Please give back, exactly as written, only the line containing "5491136009681 (174, 2099)" and every line after it until the data below ends.

§ **Source material**:

◇ ◇ ◇ ◇ ◇ ◇ ◇

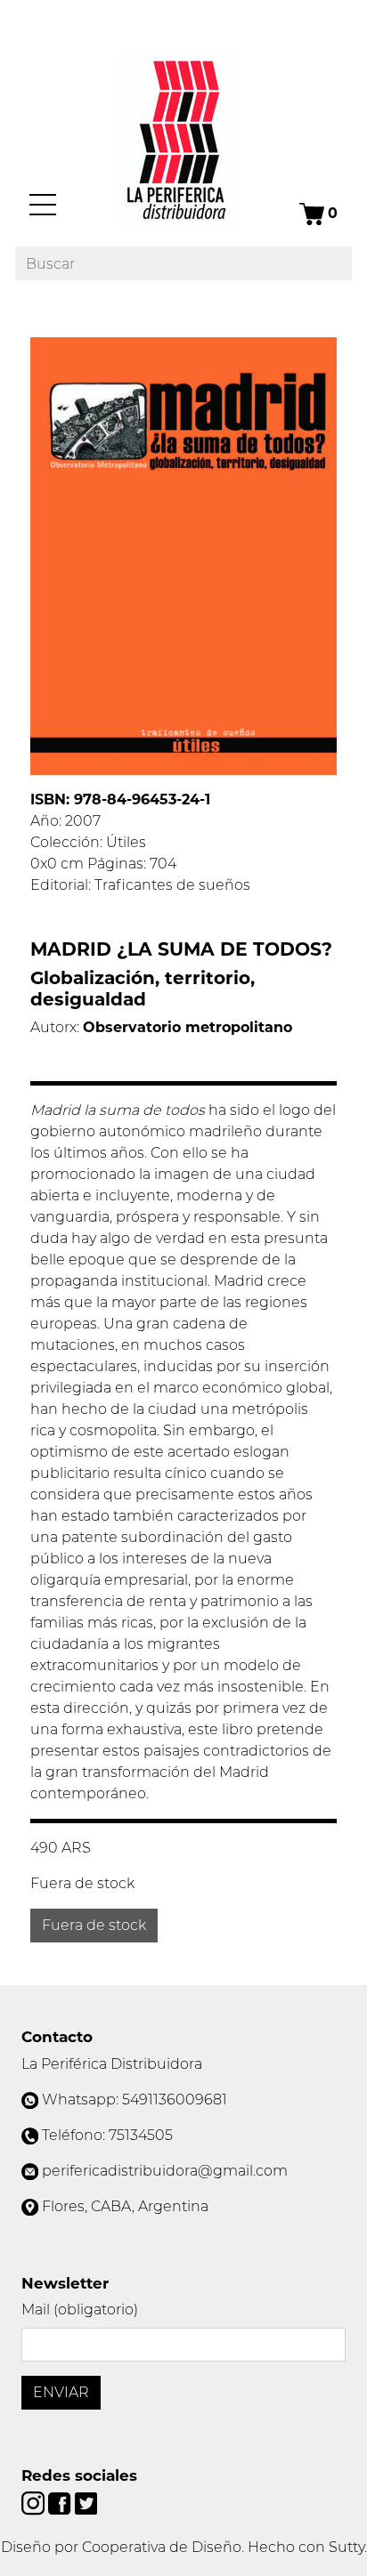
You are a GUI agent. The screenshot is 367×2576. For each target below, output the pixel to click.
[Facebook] (61, 2502)
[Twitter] (86, 2502)
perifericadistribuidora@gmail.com (165, 2170)
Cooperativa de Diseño (161, 2547)
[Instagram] (34, 2502)
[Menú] (42, 204)
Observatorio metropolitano (187, 1027)
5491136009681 (174, 2099)
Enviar (61, 2392)
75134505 (141, 2135)
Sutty (346, 2547)
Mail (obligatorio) (79, 2309)
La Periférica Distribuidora (111, 2063)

◇ ◇ ◇ ◇ ◇ ◇ ◇

§ **Result of this task**:
5491136009681 (174, 2099)
Enviar (61, 2392)
75134505 (141, 2135)
Sutty (346, 2547)
Mail (obligatorio) (79, 2309)
La Periférica Distribuidora (111, 2063)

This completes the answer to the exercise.